[[ TASK INPUTS open ]]

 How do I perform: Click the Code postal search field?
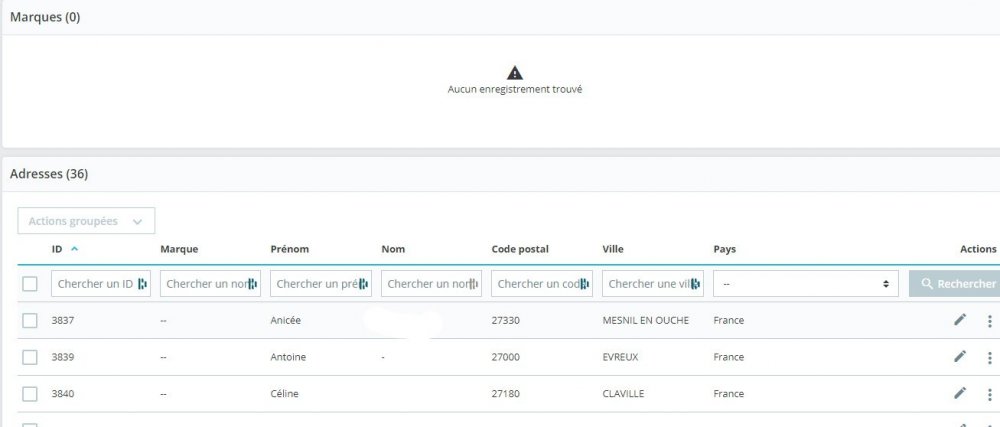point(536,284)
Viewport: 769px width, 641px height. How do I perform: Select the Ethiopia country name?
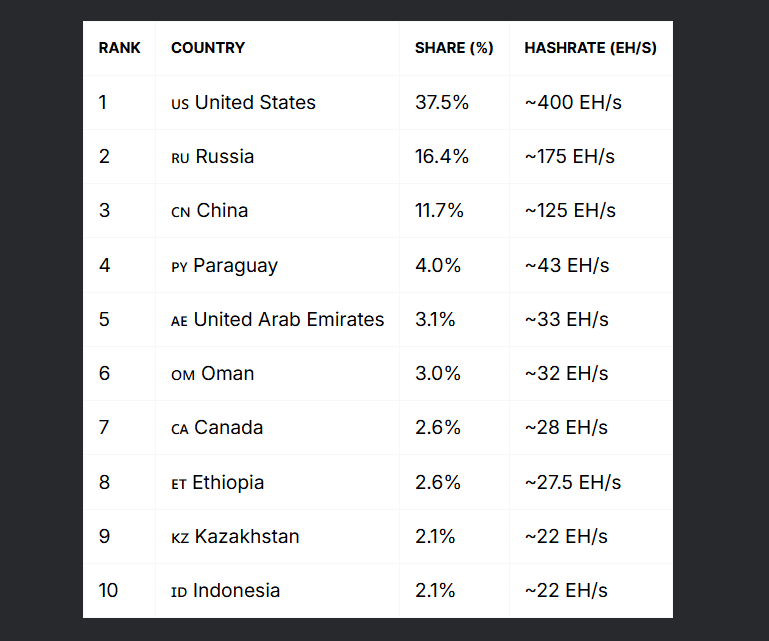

[[ TASK INPUTS closed ]]
[[ TASK INPUTS open ]]

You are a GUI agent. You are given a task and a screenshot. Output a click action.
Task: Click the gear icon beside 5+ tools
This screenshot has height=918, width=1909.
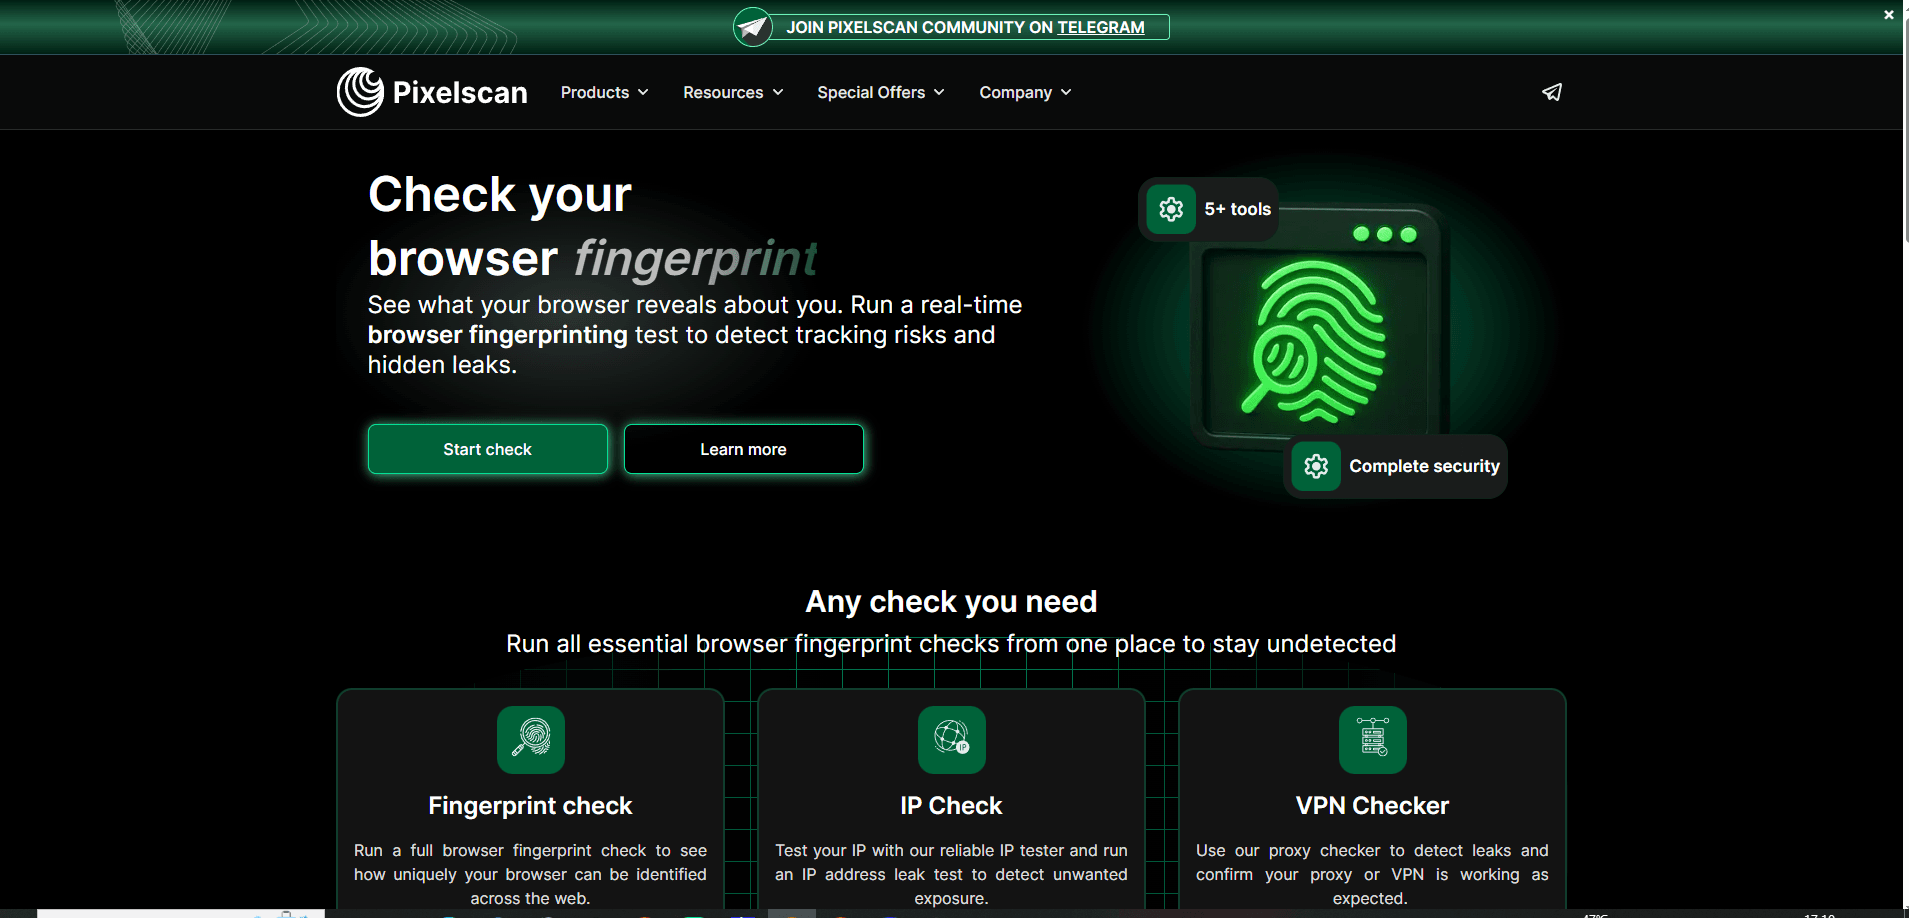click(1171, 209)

[[ TASK INPUTS closed ]]
[[ TASK INPUTS open ]]

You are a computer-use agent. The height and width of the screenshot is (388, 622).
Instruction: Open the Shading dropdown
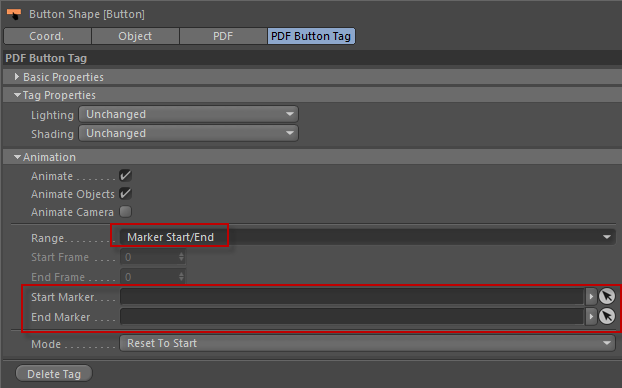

[[ TASK INPUTS closed ]]

*EXERCISE BRIEF:*
Pictures in the entries do not go into the copy. Print only the lines starting at the one containing "How do I perform: Click" and ending at the one containing "Viewport: 769px width, 641px", exactly as they appear.

*COMPLETED EXERCISE:*
 How do I perform: Click the Code postal search field?
point(536,284)
Viewport: 769px width, 641px height. How do I perform: Select the Ethiopia country name?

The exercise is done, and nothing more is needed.